OPINIÃO DO LEITOR
Debate sobre o pedágio
Sobre o artigo "O debate sobre os pedágios: fatos e mitos", do diretor regional da ABCR-PR, João Chiminazzo Neto (Espaço Aberto, 6/7), chega a dar náusea ler um artigo desse. Os usuários que utilizam as estradas do Paraná, e pagam caro, querem apenas estradas descentes e seguras, pagando por um preço justo. Estamos há mais de 18 anos vendo que pouco fizeram, e agora falam em antecipar a renovação do contrato, com repactuação e novos parâmetros. Tudo balela. Qualquer cidadão que queira abrir um negócio, investe, conquista clientes e obtém lucros, nesta ordem. O pedágio é o contrário. Pior, se impõe sem qualquer alternativa. Quando fizeram o estudo lá atrás para elaborar o custo que se cobraria, com certeza não previram um boom econômico que permitiu nos últimos anos mais automóveis nas estradas, sem contar o aumento de safra, produção industrial, etc., o que deixou um lucro maior para as concessionárias. Se houvesse realmente preocupação com o desenvolvimento do Estado, segurança e bem-estar da população, elas poderiam antecipar os investimentos previstos. Sabemos que boa parte dos recursos do pedágio, é para custear campanhas de alguns políticos. Estes que agora fazem jogo de cena mostrando preocupação e querendo discutir um novo modelo, é porque teremos eleição este ano, como já vimos anteriormente. Com certeza, reeleitos, permitirão a antecipação da renovação do contrato.
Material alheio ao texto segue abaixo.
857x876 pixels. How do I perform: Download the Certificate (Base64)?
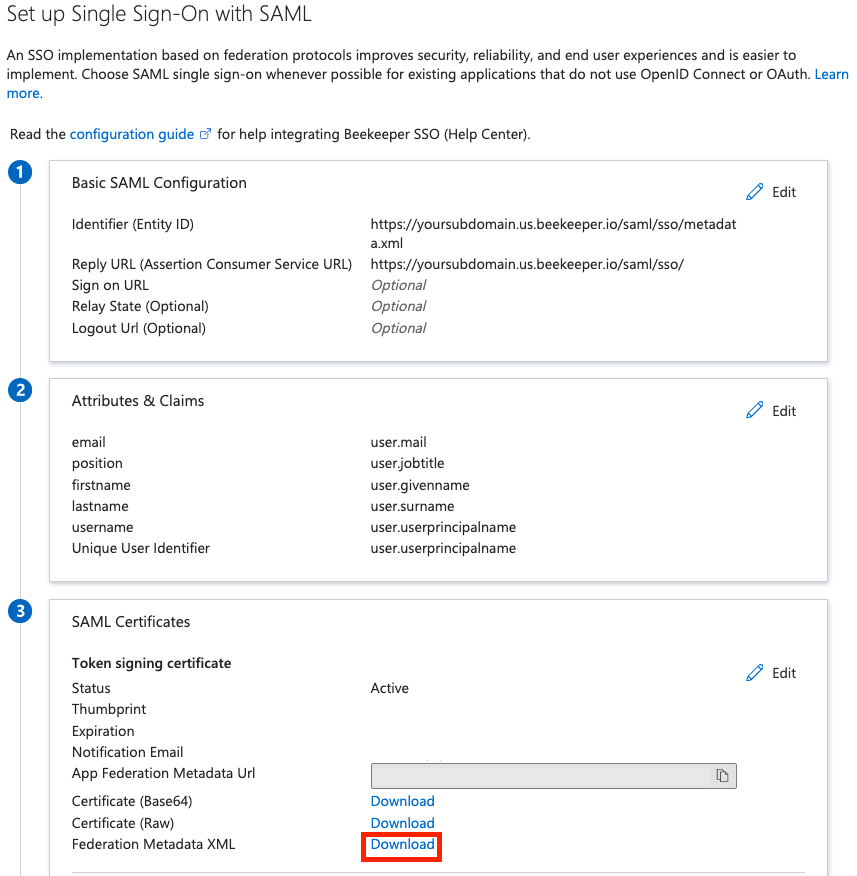(x=402, y=801)
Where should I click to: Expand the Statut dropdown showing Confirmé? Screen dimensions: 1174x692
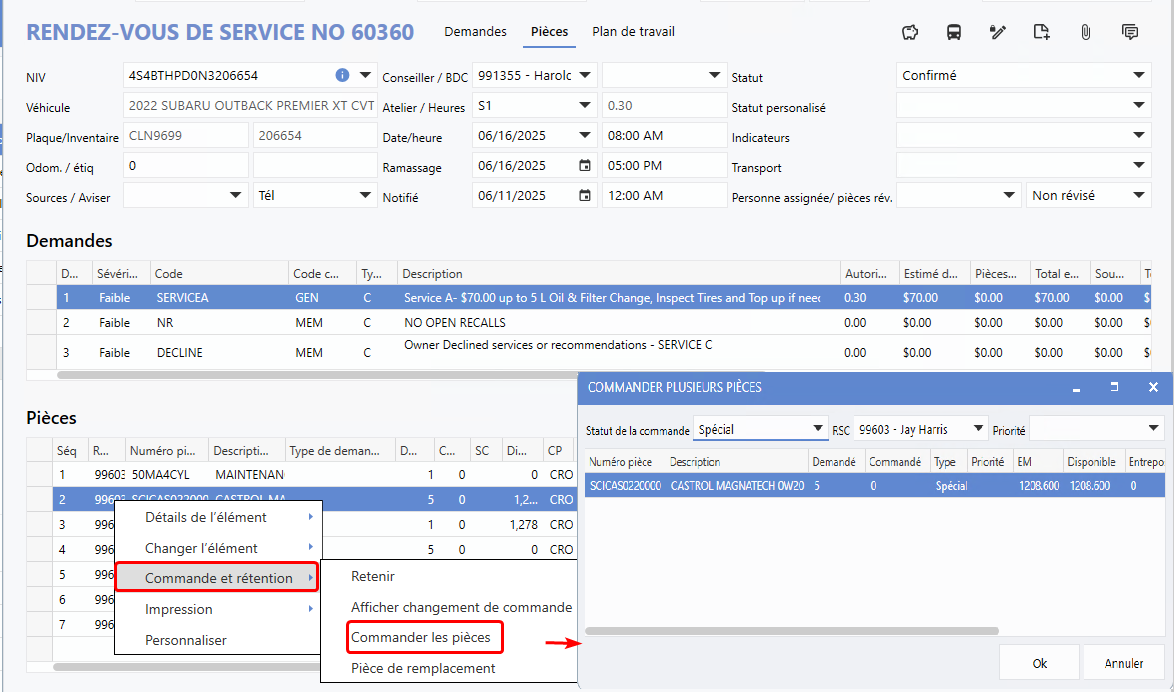tap(1139, 76)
Vamos aguardar o ano que vem e veremos.
SEBASTIÃO SANNA (corretor de seguros) - Londrina
Faróis acessos
Há algumas décadas uma companhia de cigarros, após pesquisas que indicavam uma redução na ordem de 30% nos riscos de acidentes de veículos, adotou o uso de faróis acessos (luz baixa) em toda sua frota que circulava no Brasil, tanto na estrada como nas cidades, prática que utiliza até hoje e comprovou que de fato é verdadeira a redução de acidentes. Assim, a lei ora posta em prática no território nacional já está décadas atrasadas, e ainda por cima incompleta, gerando polêmicas nos trechos de rodovia que cortam municípios. Sugerimos, portanto, que seja incluído na lei o uso dos faróis em todas as cidades. Tal atitude, além de zerar os conflitos, ainda vai reduzir os acidentes urbanos. Legisladores pensem com maior profundidade.
ALFREDO CARVALHO (administrador de empresas) Londrina
Espelho, espelho meu...
"Estão julgando uma mulher honesta." O título de reportagem deste jornal publicada no último dia 7/7 chama a atenção e nos leva à indignação maior ainda de tudo aquilo que o lulopetismo nos provocou com seus equívocos e suas lorotas. Senhora presidente afastada, ser honesta é uma obrigação como uma condição pétrea de nossa Constituição. Não haverá nunca uma sociedade igualitária sem que todos pratiquem como obrigação e dever este pré-requisito humano. O ex-presidente Lula, seu padrinho, já se proclamou como a alma mais honesta deste país, aí pode ter sido sua inspiração em se anunciar em sua defesa de seus malfeitos tão danosos ao nosso Brasil. Este espaço é pequeno para enumerar o rol a atitudes e atos que o desqualificaria dessa autodefinição. Mas vamos citar pelo menos um ato dito em rede nacional durante sua campanha. "Para ganhar uma eleição a gente faz o diabo." Vamos citar mais uma atitude que o país todinho viu recentemente, no grampo do telefone, a conversa com ex-presidente quando disse: "Lula estou mandando este documento de posse, se precisar use". O conceito de moralidade nestes tempos de modernidade tem modificado a tolerância e a adequação faz parte, mas tem limites. Quando a pátria é saqueada e submetida a um retrocesso que faz o desemprego ser transformado em suplício, sinceramente não podemos acreditar nessa retórica absurda que Dilma não foi a culpada. Não é necessário que se enalteça, pois suas estripulias já foram todas praticadas e a história contará sem rodeios esse tempo nebuloso que tivemos de suportá-la.